Word for word, transcribe the data below from the line with "Fax +49-228 / 97 62 99-01 (132, 2171)" to the line with "urban resilience (52, 1341)", keeping both of those lines.

_RECORDED DATA_
════════════════════
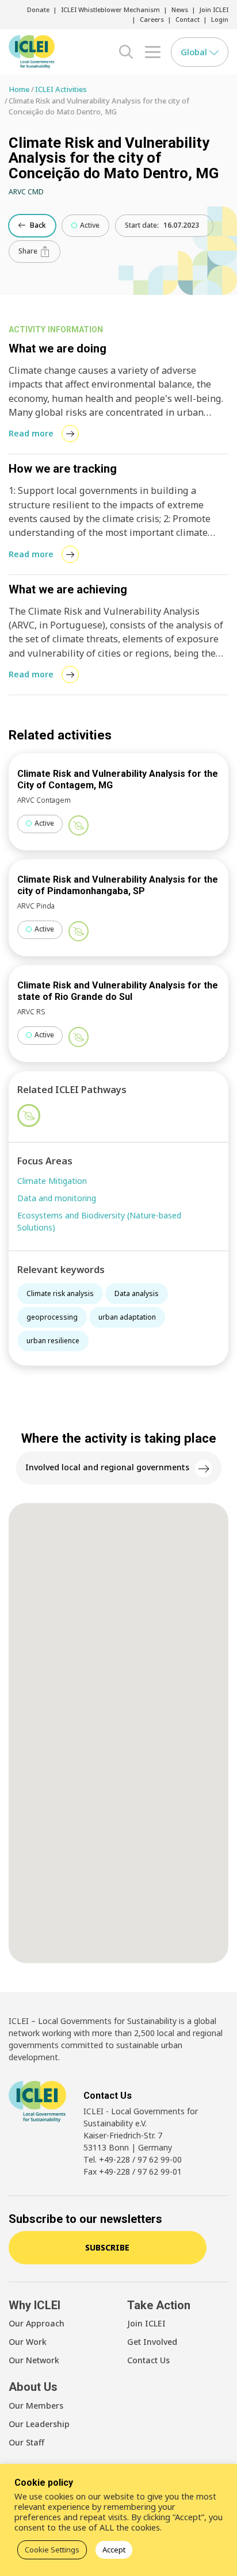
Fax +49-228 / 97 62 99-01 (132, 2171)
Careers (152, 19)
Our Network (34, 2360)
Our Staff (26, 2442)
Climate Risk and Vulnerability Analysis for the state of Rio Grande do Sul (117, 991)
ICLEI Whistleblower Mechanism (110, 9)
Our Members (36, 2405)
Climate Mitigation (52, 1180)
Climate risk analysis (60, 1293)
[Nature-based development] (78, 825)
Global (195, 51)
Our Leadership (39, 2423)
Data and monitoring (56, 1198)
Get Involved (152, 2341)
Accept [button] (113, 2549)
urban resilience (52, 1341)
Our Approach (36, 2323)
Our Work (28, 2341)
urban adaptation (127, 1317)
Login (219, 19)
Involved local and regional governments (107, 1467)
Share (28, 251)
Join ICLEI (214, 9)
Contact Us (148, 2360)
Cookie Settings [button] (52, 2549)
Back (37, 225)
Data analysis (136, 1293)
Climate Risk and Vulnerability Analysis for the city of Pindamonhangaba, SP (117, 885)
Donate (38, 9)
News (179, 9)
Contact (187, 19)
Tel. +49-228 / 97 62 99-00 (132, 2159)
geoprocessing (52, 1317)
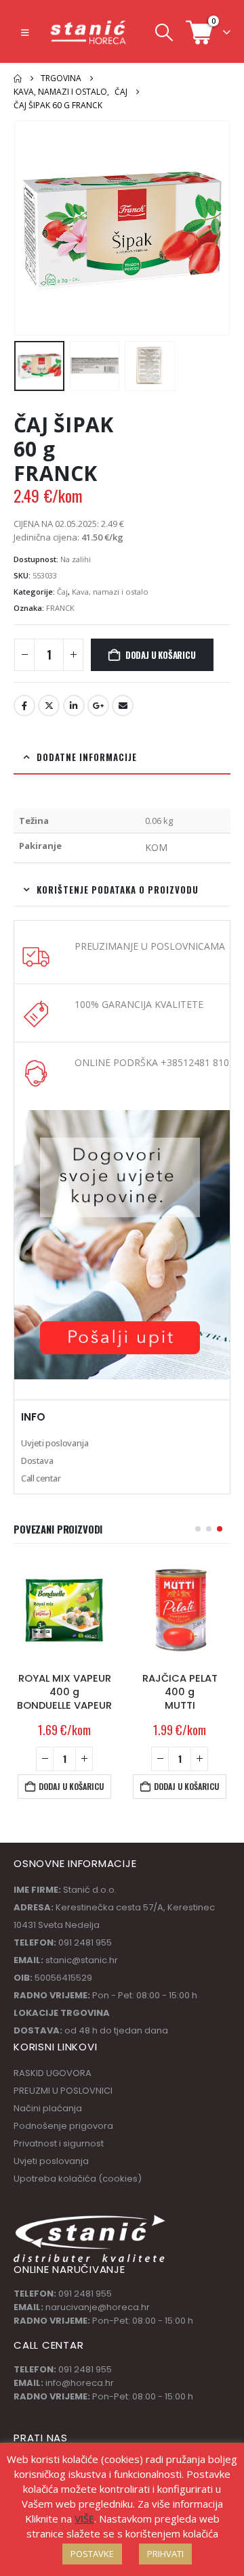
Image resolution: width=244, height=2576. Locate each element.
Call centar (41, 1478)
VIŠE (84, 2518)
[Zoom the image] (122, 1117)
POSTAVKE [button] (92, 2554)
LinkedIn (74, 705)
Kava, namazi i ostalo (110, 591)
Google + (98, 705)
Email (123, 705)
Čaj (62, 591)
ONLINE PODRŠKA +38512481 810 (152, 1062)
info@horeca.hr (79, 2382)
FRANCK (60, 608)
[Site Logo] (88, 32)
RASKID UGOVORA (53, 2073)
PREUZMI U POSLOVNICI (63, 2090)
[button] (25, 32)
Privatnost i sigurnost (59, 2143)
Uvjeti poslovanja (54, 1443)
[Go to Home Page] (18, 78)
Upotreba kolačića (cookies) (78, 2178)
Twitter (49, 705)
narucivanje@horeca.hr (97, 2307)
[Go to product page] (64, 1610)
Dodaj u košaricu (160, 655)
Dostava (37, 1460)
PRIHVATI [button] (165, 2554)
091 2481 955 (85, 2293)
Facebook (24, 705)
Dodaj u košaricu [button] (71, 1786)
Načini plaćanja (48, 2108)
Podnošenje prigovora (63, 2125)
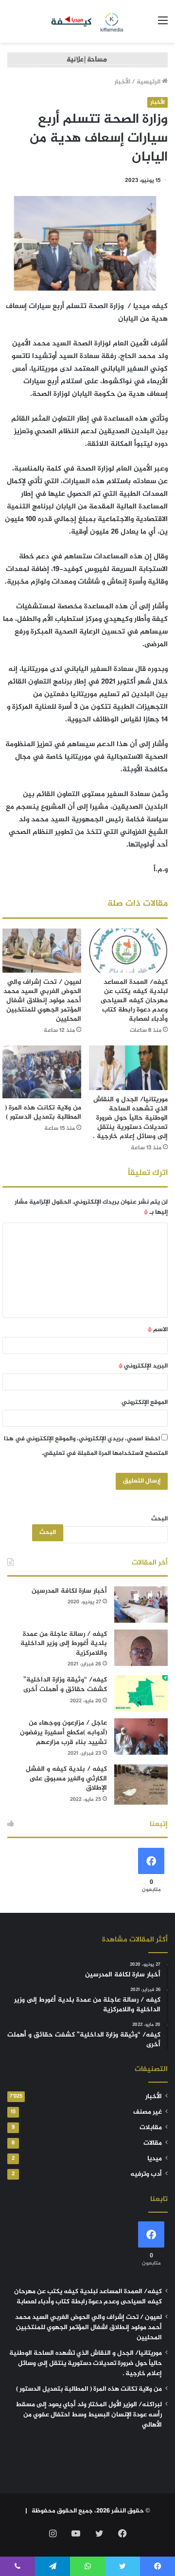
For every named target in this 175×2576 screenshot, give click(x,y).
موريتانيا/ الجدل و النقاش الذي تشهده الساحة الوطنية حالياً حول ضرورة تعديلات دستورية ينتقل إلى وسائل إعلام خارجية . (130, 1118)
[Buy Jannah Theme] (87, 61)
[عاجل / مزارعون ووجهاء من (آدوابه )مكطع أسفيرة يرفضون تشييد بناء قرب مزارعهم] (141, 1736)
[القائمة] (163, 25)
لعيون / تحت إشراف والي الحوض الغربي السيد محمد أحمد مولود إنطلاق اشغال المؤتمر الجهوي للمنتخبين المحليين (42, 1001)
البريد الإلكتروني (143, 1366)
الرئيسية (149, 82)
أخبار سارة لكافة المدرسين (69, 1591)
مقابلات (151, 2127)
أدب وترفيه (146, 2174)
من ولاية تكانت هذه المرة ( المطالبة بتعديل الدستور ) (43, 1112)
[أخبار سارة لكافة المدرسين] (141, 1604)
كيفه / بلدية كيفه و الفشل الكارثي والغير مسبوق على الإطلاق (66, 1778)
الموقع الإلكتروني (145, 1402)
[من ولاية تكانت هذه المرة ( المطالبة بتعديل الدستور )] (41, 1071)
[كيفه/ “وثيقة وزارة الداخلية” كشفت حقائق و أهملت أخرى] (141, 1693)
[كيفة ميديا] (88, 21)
════════════════════
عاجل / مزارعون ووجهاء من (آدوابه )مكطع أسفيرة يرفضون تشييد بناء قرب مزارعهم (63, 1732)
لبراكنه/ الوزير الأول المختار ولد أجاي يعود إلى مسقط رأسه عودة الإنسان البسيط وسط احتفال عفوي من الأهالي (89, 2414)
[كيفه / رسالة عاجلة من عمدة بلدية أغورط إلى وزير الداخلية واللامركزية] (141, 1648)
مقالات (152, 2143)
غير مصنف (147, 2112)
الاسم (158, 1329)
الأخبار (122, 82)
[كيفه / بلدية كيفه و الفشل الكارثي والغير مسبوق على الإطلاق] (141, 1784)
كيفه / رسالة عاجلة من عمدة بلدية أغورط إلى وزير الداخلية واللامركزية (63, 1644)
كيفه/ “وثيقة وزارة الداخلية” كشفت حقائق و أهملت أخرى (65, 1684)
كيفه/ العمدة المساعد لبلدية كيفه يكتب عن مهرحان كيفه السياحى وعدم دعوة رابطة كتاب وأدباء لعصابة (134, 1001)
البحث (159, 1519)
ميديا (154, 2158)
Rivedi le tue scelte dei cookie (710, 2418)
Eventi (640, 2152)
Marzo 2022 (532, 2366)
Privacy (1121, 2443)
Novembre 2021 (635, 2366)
════════════════════
_RESULT OF THIS EXERCISE_
Fax +49-228 / 97 62 99-01 (132, 2171)
Careers (152, 19)
Our Network (34, 2360)
Our Staff (26, 2442)
Climate Risk and Vulnerability Analysis for the state of Rio Grande do Sul (117, 991)
ICLEI Whistleblower Mechanism (110, 9)
Our Members (36, 2405)
Climate Mitigation (52, 1180)
Climate risk analysis (60, 1293)
[Nature-based development] (78, 825)
Global (195, 51)
Our Leadership (39, 2423)
Data and monitoring (56, 1198)
Get Involved (152, 2341)
Accept [button] (113, 2549)
urban resilience (52, 1341)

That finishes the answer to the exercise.